Although 1999-2001 was a turbulent time in Amazon’s history, the years following held nothing but promise for Amazon’s future. Amazon rolled out its super saver shipping program which boosted their stock prices, integrated more automation, and lowered shipping costs.

Continue reading to learn why Amazon was so successful in the early 2000s.

Amazon Regains Footing

Why was Amazon so successful? This timeline can help explain.

March 2001: Amazon considers whether distribution is a commodity or a core competency.

  • If the former, then it could outsource distribution to a third party. If the latter, it could develop a key competitive advantage, and eventually build a platform to dropship items from manufacturers and distributors.
  • They visit a Reno fulfillment center, where they realize their shipping happens in large batches. Workers retrieve items ordered by customers, dump their items to a sorting machine, which rearranges products into customer orders. These pickers work in waves, with the entire shift dumping their orders. The problem is that a slow worker could hold up the entire team.
  • Over the following years, Amazon moves away from wave-based picking, allowing individual workers to be controlled by algorithms and shipping orders in small batches. This allows Amazon to make accurate promises on when purchases will arrive.

Costco’s Influence on Amazon

Spring 2001: Bezos meets Costco founder Jim Sinegal, who changes Bezos’s mind on pricing.

  • The Costco model is all about customer loyalty. It doesn’t advertise and earns most gross profit from annual membership fees. “The membership fee is a one-time pain, but it’s reinforced every time customers walk in and see forty-seven-inch televisions that are two hundred dollars less than anyplace else. Customers know they will find really cheap stuff at Costco.
  • Costco then uses its heavy sales volume to negotiate better deals from suppliers. It marks up everything at a standard 14%, not taking excess profits.
  • Learning this makes Bezos articulate a clearer strategy: “everyday low prices” aiming to be lower than competitors at all times. If Amazon could stay competitive on price, it could win on unlimited selection and convenience.
  • In July 2001, Amazon announces it’s cutting prices of books, music, and videos by 20-30%. Bezos on conference call: “There are two kinds of retailers: those who work to figure how to charge more, and those who work to figure how to charge less, and we’re going to be the second, full stop.”
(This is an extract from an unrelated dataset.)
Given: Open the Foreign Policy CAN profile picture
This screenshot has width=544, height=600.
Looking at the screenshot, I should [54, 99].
Later 2001: Amazon senior management has a breakthrough in understanding their business strategy. Jim Collins (author of Good to Great) meets with the exec team offsite and prompts them to consider their flywheel effect:

  • Lower prices leads to more customer visits
  • More customers increase the volume of sales and attract more third-party sellers
  • More third-party sellers increases diversity which increases customers
  • More sales means higher return on fixed costs like fulfillment centers and servers
  • Higher return means further lower prices
  • This makes executives feel like “they finally understand their own business.”

Amazon’s “Super Saver Shipping”

January 2002: Amazon announces Free Super Saver Shipping, for orders above $99.
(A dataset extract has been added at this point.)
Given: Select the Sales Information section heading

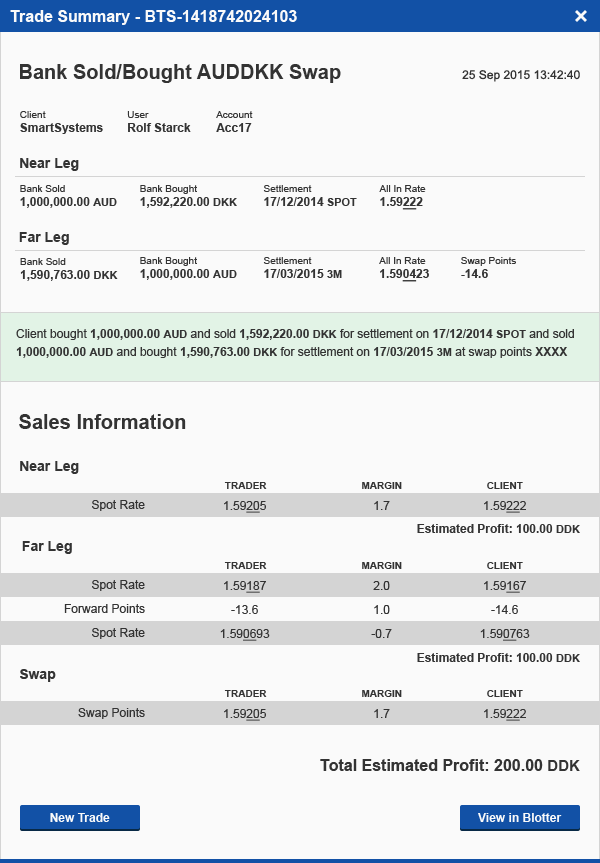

  • This is prompted by free shipping promotions during the 2000 and 2001 holidays, and by surveys showing shipping costs were a major hurdle to ordering online.
  • They consider how free shipping can segment customers who are willing to wait a few more days for their order, much like how airlines segment businesspeople from recreational travelers by reducing prices for those willing to stay at destination through Saturday night.
  • The slower expectation of shipping lets them pack boxes into spare room in trucks when it happens to be available, reducing expenses.
  • Amazon notices that Super Saver makes people order more than they would otherwise.
  • They quickly lower the minimum price for Super Saver shipping from $99 to $49, then $25.

January 2002: Amazon reports its first profitable quarter, with net income of $5 million. The stock jumps 25%.

Transition to P13N: Automation vs. Humans

2002-03: As an employer, Amazon has high levels of attrition. Few believe Amazon will become a $600 billion company. Many are tired of Bezos’s insistence on work ethic.

  • The editorial team is made obsolete by the automated personalization team (team name: P13N, for PersonalizatioN’s 13 letters).
    • The personalization team (P13N) battled the human curation team for product recommendations. They have on their wall: “People forget that John Henry died in the end,” an allusion to the fable of the person who won the contest against a steam-powered machine but died in the end.
  • The engineering team has to deal with an aging infrastructure, moving to a service-oriented architecture (Shortform note: see former engineer Steve Yegge’s famous post about platforms).

Amazon and Google

This is a good point to talk about the general situation of Amazon relative to the tech world. The points below extend back and forward a few years.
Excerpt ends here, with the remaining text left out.